The Solution: ClickHouse-Backed Cache

Every execute() call stores results in a ClickHouse cache (TTL: 7 days). The query_cache tool lets you query this cache server-side — only the filtered/aggregated results are returned to context.
execute("linkedin", "search", "search_people", {keywords: "CTO", count: 100})
  → Returns first 10 items + cache_key
  → All 100 results stored in ClickHouse cache

query_cache(cache_key, conditions=[{field: "followers", op: ">", value: 5000}])
  → Returns only matching profiles (server-side filtering)
  → Context receives only the filtered subset, not all 100

Filtering

Use conditions to filter cached results by any field:
query_cache(cache_key, conditions=[
  {"field": "location", "op": "contains", "value": "San Francisco"},
  {"field": "followers", "op": ">", "value": 500}
])
Multiple conditions are combined with AND logic.

Supported Filter Operators

OperatorDescriptionExample
=Exact match{"field": "country", "op": "=", "value": "US"}
!=Not equal{"field": "status", "op": "!=", "value": "inactive"}
>Greater than{"field": "followers", "op": ">", "value": 1000}
<Less than{"field": "age", "op": "<", "value": 30}
>=Greater or equal{"field": "score", "op": ">=", "value": 4.5}
<=Less or equal{"field": "price", "op": "<=", "value": 100}
containsSubstring match{"field": "title", "op": "contains", "value": "Engineer"}
not_containsSubstring exclusion{"field": "bio", "op": "not_contains", "value": "retired"}

Aggregation

Calculate summary statistics without loading individual records:
query_cache(cache_key, aggregate={"field": "followers", "op": "avg"})

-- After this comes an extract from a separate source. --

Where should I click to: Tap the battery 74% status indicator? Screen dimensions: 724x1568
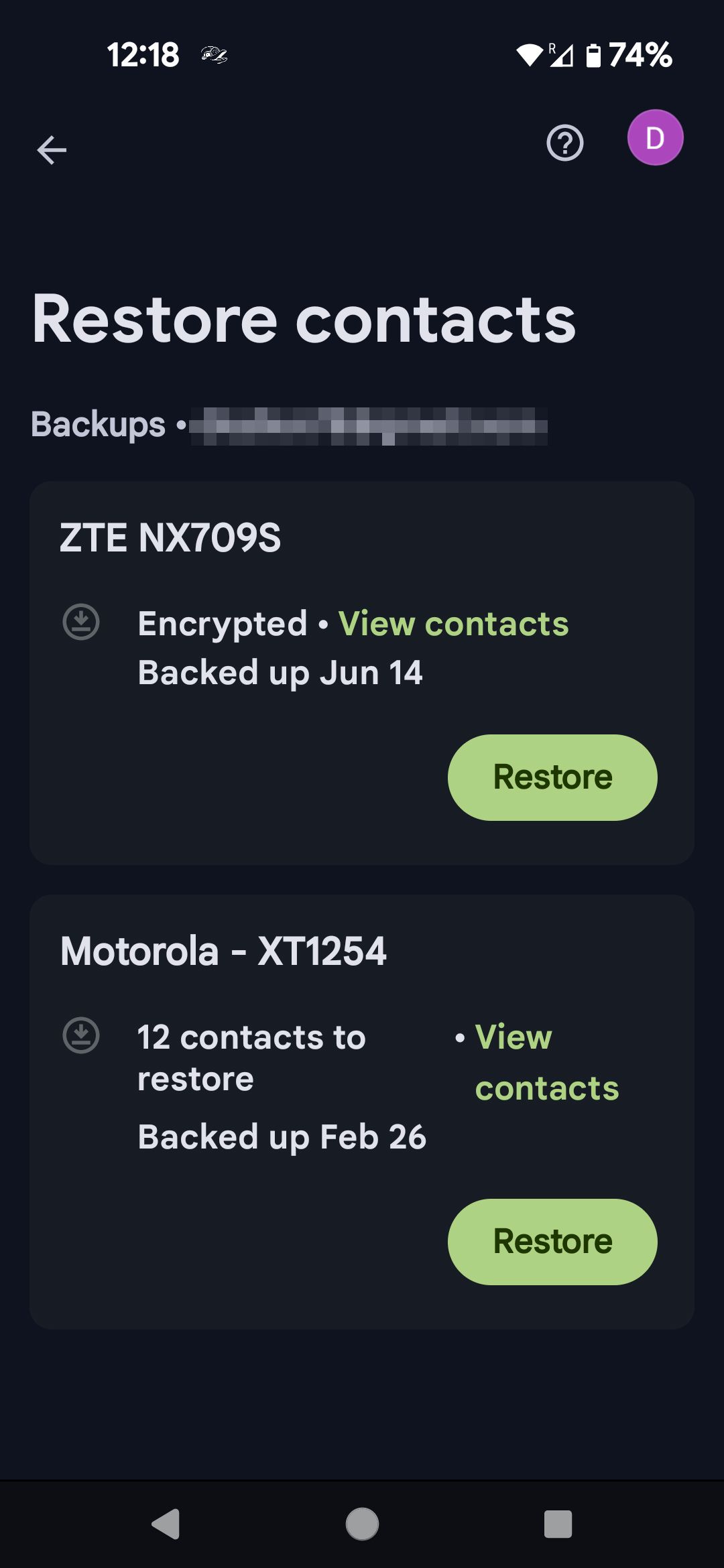(x=629, y=55)
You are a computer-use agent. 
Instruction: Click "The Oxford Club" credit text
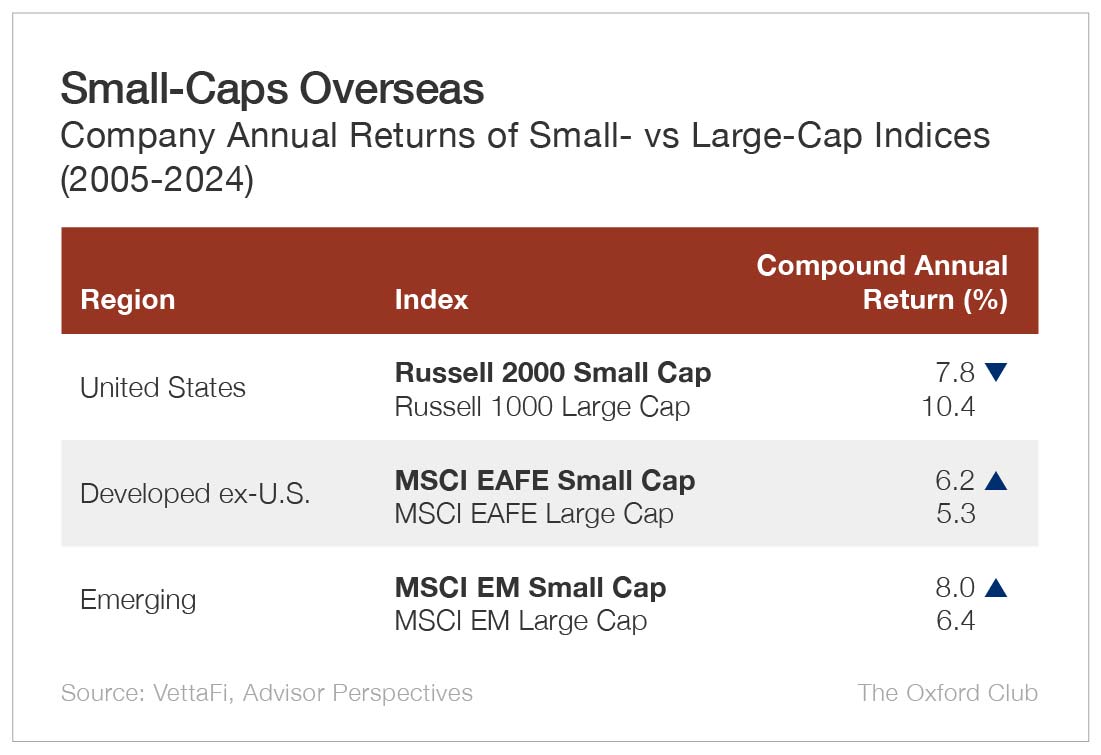coord(947,692)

Supported Aggregation Functions

FunctionDescriptionExample
countCount records{"field": "id", "op": "count"}
sumSum values{"field": "likes", "op": "sum"}
avgAverage value{"field": "followers", "op": "avg"}
minMinimum value{"field": "price", "op": "min"}
maxMaximum value{"field": "score", "op": "max"}
uniqCount unique values{"field": "country", "op": "uniq"}

Group By

Combine aggregation with grouping to get breakdowns:
query_cache(cache_key, aggregate={"field": "followers", "op": "count"}, group_by="industry")
Result:
[
  {"industry": "Technology", "count": 45},
  {"industry": "Finance", "count": 23},
  {"industry": "Healthcare", "count": 12}
]

Sorting

Sort cached results by any field:
query_cache(cache_key, sort_by="followers", sort_order="desc", limit=10)
Returns only the top 10 results — the rest stay in cache, not in context.

Combined Example

A full workflow combining all features:
1. execute("linkedin", "search", "search_people", {keywords: "VP Engineering", count: 200})
   → 200 profiles cached, first 10 returned + cache_key

2. query_cache(cache_key, conditions=[
     {field: "location", op: "contains", value: "Bay Area"},
     {field: "followers", op: ">", value: 500}
   ])
   → Filter to Bay Area VPs with 500+ followers

3. query_cache(cache_key,
     aggregate={field: "followers", op: "avg"},
     group_by="company")
   → Average follower count by company

4. query_cache(cache_key,
     sort_by="followers", sort_order="desc", limit=5)
   → Top 5 most-followed VPs

5. export_data(cache_key, "csv")
   → Download all 200 profiles as CSV file
Key benefit: Steps 2-4 don’t make new API calls and don’t load all 200 profiles into context. Only the filtered/aggregated results are returned to the LLM.

Export Data

Download full cached datasets as files:
export_data(cache_key, "csv")

Supported Formats

FormatDescription
jsonJSON array
csvComma-separated values
jsonlJSON Lines (one record per line)
Returns a download URL. Data stays cached for 7 days.

Best Practices

Use Large Counts

Fetch more data with execute() (count: 100-200), then filter with query_cache. Cheaper than multiple small requests.

Filter Before Reading

Always use query_cache to narrow results before loading them into context. Saves tokens and improves response quality.

Aggregate Server-Side

Use aggregation functions instead of asking the LLM to calculate averages, counts, or sums from raw data.

Export for External Use

Use export_data when you need the full dataset outside of the AI conversation (spreadsheets, databases, reports).